The EDDC WP submit to the EDDC, results of the evaluation and assessment, including recommended decision on level of guarantee and fee(s). The EDDC deliberates on EDDC WP recommendations and recommend decisions to the Minister of Finance. The Minister of Finance approves or does not approve the guarantee taking into consideration recommendations from the EDDC.

Guvamatanga said he can thus not be blamed adding that if there are any issues with him, the matter could be escalated to the Minister of Finance and Economic Development. 

Walter Mandeya, an analyst with Trigrams Investments applauded the Ministry of Finance’s stance on debt accumulation saying over the years poorly crafted projects had left the taxpayer overburdened with debt. 

“Government has to be prudent in issuing out sovereign guarantees. Unless the projects are directly linked to government, why should private projects burden the tax payer? 

“IPPs must factor in the cost of capital as well as the associated risks and if the project is viable there is no need for a government guarantee. IPPs can even get insurance for their projects.”

 Janet Zhou an Executive Director of the Zimbabwe Coalition on Debt and Development (ZIMCODD) shares the same sentiment in terms of the issue of public debt guarantees by the Government to different public sector, private sector and parastatals. 

“We really have a serious problem of public debt guarantees or guarantees that are causing our debt to shoot beyond the legal thresholds.

“So I would want to think that we have to move towards public sector reforms and transformation and ensure that public institutions such as ZESA, as an example, can become centres of the economy and contribute to our GDP,” said Zhou. 

“We had our public sector institutions and parastatals contributing over 40 percent of our GDP, right now they are the ones that are actually gobbling resources instead of generating income. I believe that its high time that we look at the operations of these institutions and I believe the issue is mainly around the leakages that are being facilitated by lack of corporate governance and over reliance on government subsidies and guarantees,” she said. 
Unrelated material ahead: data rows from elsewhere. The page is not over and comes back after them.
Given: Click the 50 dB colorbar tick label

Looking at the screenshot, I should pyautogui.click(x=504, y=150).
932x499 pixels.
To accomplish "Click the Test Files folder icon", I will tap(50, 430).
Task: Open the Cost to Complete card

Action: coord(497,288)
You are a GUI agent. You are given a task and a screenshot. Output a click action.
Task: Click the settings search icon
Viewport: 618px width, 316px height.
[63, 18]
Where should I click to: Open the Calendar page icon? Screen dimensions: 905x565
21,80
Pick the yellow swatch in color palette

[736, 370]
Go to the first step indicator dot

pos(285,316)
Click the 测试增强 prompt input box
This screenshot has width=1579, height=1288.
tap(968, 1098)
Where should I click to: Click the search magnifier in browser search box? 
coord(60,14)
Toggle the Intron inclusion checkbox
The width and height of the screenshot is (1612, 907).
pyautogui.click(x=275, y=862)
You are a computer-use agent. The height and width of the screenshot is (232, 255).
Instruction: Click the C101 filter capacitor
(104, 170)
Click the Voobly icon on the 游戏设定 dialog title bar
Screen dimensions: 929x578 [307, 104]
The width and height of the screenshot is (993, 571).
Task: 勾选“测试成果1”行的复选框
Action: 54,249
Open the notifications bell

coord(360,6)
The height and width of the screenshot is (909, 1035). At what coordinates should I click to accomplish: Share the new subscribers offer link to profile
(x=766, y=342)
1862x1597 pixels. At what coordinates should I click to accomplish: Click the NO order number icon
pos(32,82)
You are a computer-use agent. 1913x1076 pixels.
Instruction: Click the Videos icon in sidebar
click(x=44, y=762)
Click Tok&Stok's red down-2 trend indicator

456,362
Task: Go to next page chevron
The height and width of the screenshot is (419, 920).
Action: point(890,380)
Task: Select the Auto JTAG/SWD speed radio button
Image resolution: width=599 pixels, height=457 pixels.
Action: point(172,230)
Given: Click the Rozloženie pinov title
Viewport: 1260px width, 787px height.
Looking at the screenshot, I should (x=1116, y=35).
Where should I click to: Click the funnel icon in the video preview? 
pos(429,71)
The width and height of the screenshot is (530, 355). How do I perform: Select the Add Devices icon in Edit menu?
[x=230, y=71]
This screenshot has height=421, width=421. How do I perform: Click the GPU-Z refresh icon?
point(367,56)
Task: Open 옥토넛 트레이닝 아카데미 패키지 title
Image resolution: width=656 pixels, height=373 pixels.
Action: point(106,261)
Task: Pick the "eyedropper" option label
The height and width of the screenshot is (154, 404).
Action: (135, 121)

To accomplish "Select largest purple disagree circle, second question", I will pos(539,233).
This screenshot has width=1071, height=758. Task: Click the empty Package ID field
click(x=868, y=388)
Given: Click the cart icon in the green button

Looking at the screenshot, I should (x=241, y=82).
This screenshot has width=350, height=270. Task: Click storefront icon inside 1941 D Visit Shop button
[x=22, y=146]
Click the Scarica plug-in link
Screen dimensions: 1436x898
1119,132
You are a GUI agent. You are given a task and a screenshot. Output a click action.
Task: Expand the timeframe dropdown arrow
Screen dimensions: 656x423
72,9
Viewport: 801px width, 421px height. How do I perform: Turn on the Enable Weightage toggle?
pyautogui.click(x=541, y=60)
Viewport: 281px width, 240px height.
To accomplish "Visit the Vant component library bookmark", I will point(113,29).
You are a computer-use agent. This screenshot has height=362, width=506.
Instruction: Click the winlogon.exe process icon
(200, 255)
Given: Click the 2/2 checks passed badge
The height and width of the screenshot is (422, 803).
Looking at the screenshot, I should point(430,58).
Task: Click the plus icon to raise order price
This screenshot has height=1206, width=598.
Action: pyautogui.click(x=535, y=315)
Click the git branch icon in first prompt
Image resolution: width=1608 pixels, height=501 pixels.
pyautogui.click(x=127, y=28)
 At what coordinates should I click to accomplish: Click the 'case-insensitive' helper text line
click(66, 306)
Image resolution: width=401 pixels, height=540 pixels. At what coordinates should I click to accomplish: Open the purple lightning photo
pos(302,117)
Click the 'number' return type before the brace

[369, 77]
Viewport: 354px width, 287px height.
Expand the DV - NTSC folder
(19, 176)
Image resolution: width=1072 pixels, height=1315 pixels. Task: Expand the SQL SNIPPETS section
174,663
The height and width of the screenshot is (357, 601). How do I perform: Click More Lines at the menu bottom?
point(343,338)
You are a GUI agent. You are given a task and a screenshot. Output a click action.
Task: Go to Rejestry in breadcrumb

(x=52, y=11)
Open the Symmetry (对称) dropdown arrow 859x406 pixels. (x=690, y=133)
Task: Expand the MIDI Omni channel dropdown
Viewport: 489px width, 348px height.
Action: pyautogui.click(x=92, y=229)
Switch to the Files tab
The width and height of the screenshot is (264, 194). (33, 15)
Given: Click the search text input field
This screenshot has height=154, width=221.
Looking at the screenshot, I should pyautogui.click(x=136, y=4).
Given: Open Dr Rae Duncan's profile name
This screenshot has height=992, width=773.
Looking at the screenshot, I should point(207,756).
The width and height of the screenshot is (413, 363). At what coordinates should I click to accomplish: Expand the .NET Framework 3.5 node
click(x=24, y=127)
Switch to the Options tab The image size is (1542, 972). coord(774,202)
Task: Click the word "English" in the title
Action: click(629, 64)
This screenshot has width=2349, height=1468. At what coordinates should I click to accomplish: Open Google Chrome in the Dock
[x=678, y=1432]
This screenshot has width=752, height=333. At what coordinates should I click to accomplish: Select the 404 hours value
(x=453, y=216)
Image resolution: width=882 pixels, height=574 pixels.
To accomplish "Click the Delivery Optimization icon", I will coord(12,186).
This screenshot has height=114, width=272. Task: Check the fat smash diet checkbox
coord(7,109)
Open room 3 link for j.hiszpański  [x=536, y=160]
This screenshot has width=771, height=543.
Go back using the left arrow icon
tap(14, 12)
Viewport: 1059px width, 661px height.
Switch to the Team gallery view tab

Another debt expert, however, said challenges associated with investing in Zimbabwe make it necessary for Government to issue guarantees if the country is to attract investors both local and foreign.

“Power projects require a considerable amount of foreign currency, and if the IPP is going to borrow from international lenders there is need for a guarantee that money can be taken out of Zimbabwe.

“In addition to our country risk premium, the auction system has challenges with a growing backlog, we have also changed our currency of use several times, so there might be need for government guarantees,” said the regional debt expert who requested not to be named as the local office has that mandate.

ZERA board chairperson David Madzikanda, is on record saying “there has been no high rate of success in terms of commissioning of the IPPs largely, because the technology requires foreign currency, which is in short supply in the country.”